=== RECORDS TO USE ===

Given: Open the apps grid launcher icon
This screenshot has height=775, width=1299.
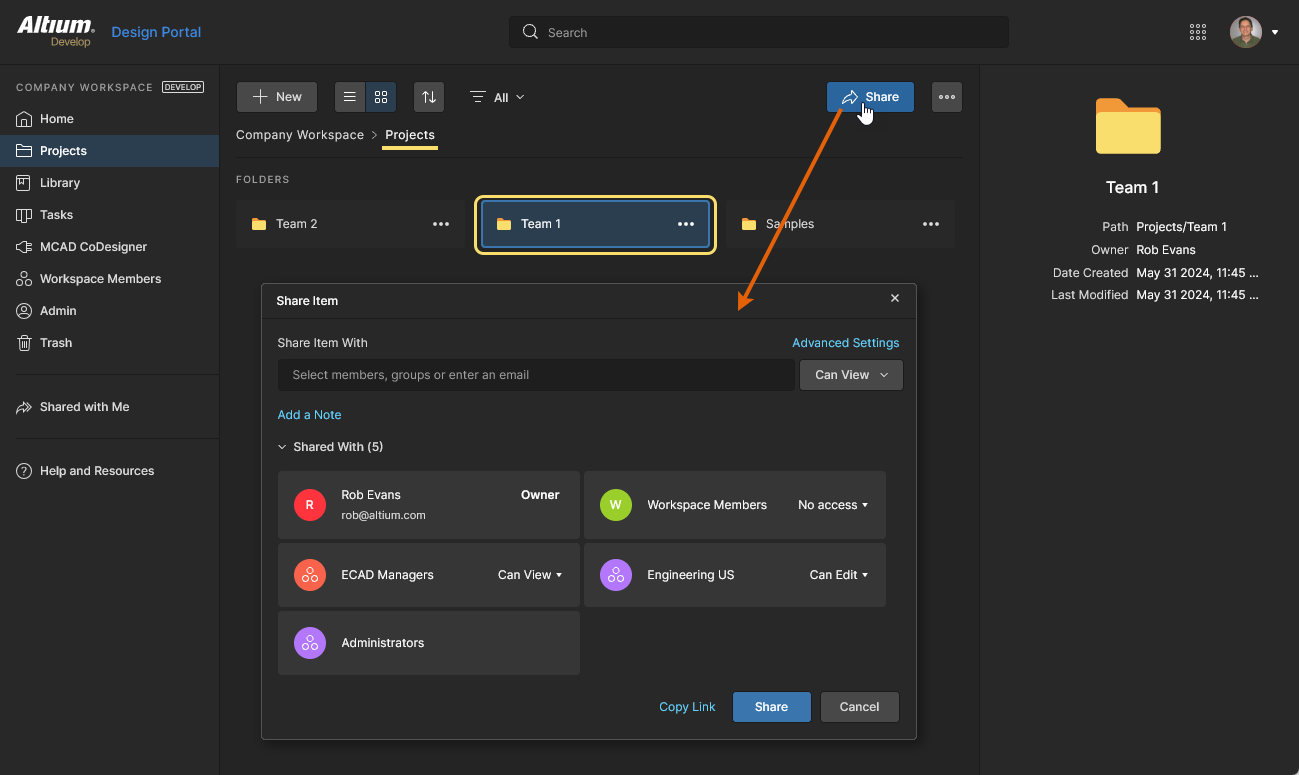Looking at the screenshot, I should tap(1198, 32).
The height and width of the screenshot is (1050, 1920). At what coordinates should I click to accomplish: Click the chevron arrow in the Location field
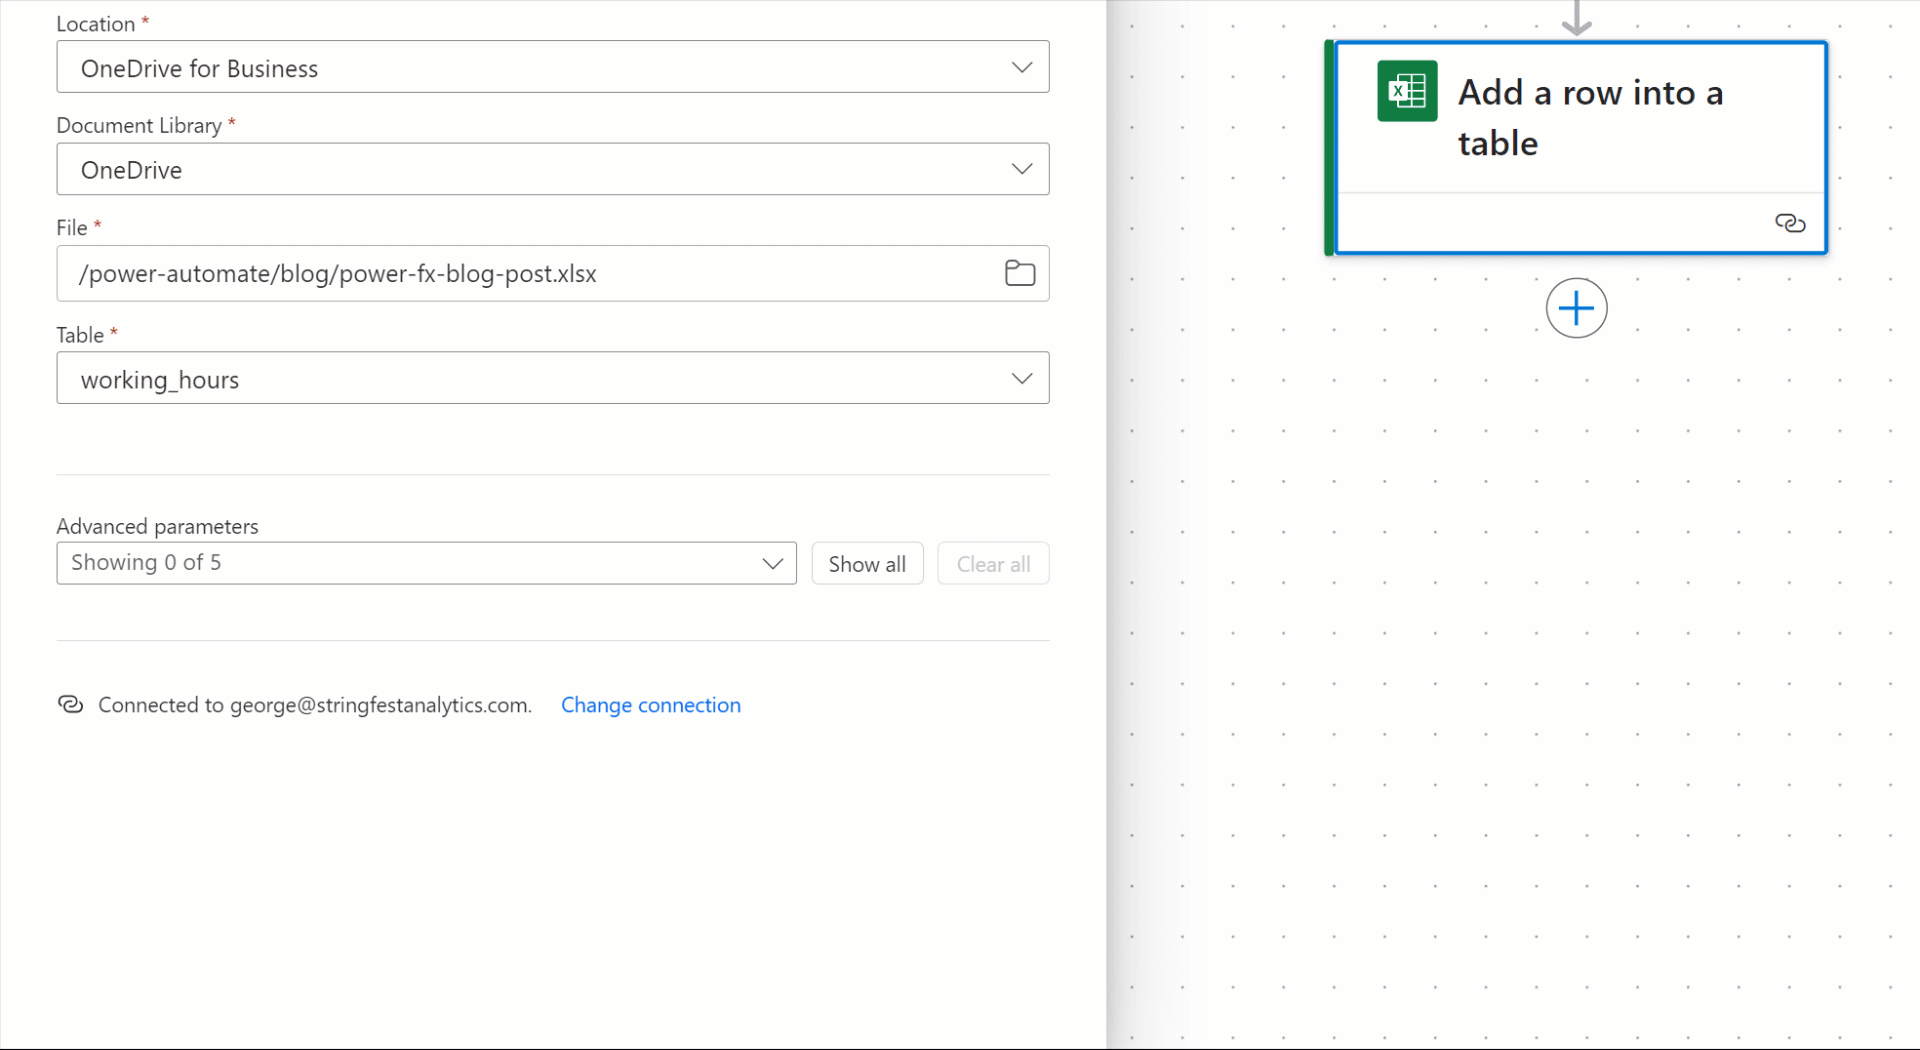coord(1021,68)
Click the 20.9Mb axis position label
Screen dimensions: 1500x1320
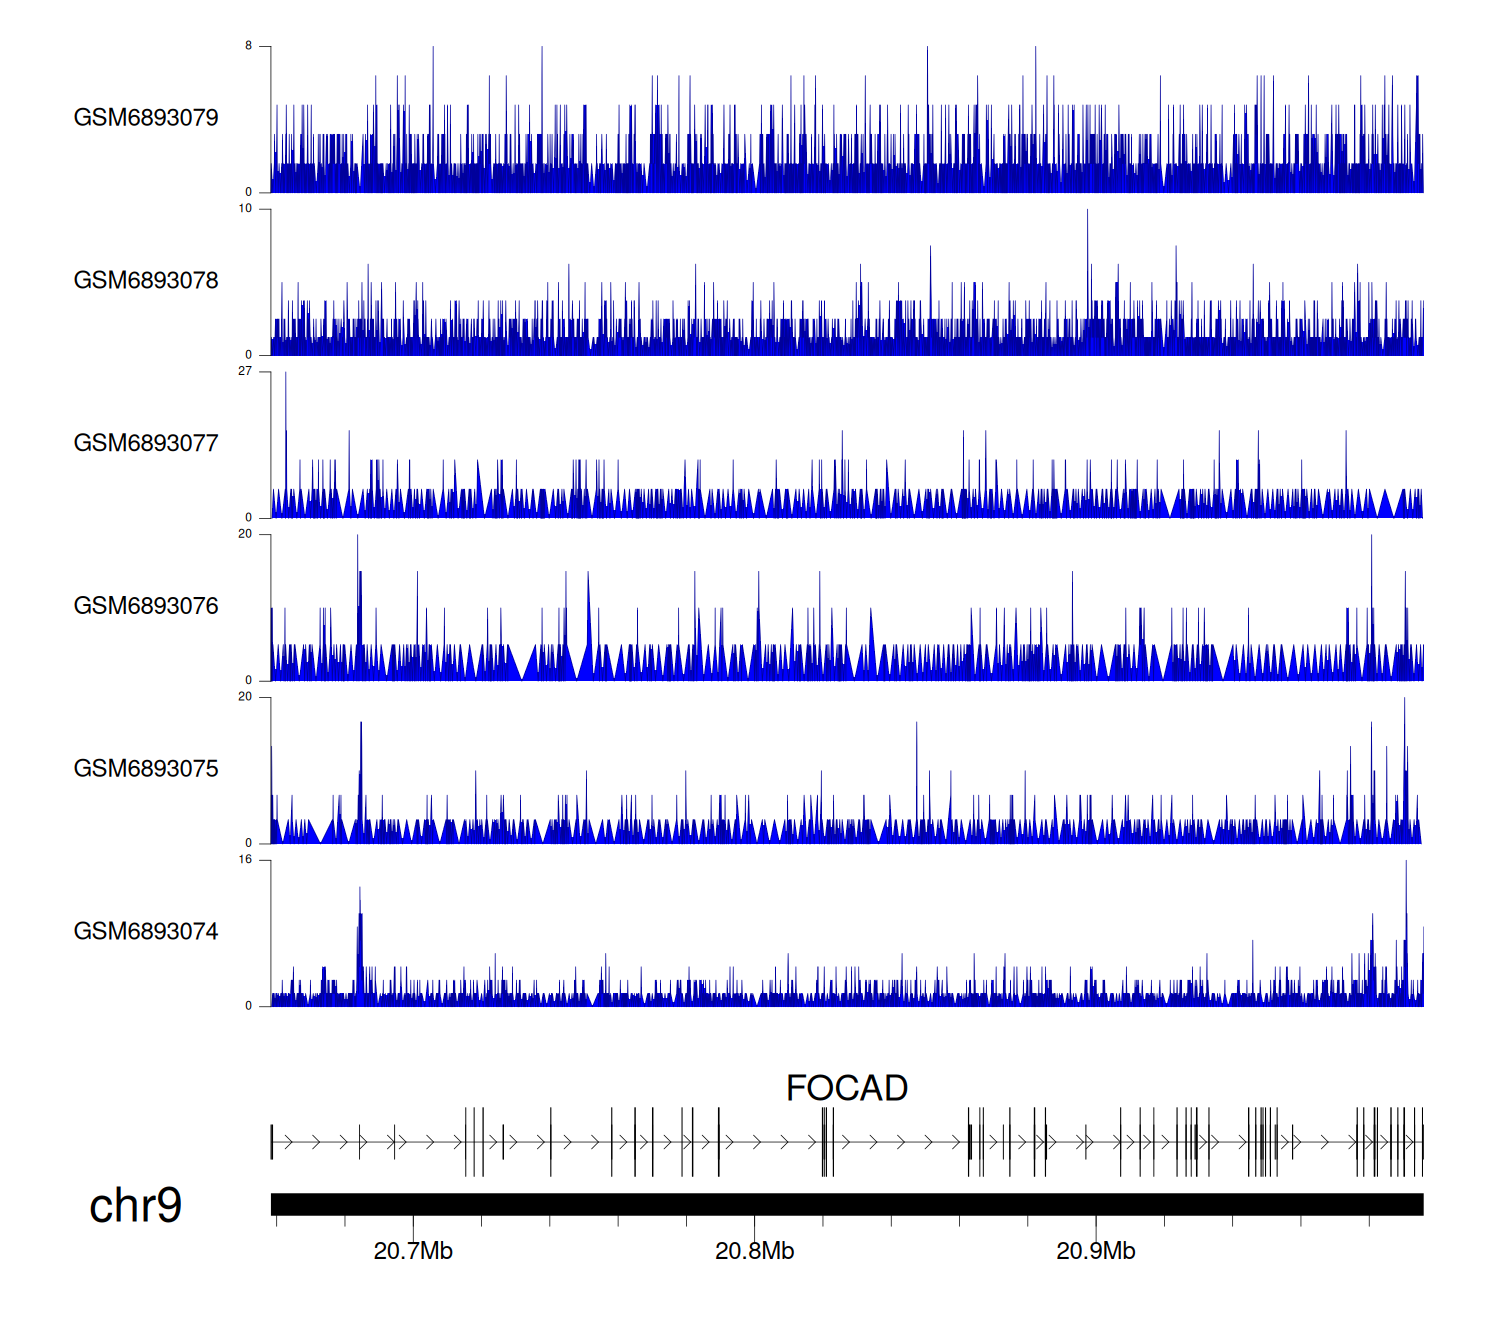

===

### [TRY IT]
Only the lines from the one that holds "This screenshot has height=775, width=1299." through the end of the records above should be printed again, exactly as they are. Leave out the pictures.

### [ANSWER TO THIS PROBLEM]
This screenshot has height=775, width=1299.
Looking at the screenshot, I should tap(1198, 32).
The height and width of the screenshot is (1050, 1920). At what coordinates should I click to accomplish: Click the chevron arrow in the Location field
coord(1021,68)
Click the 20.9Mb axis position label
Screen dimensions: 1500x1320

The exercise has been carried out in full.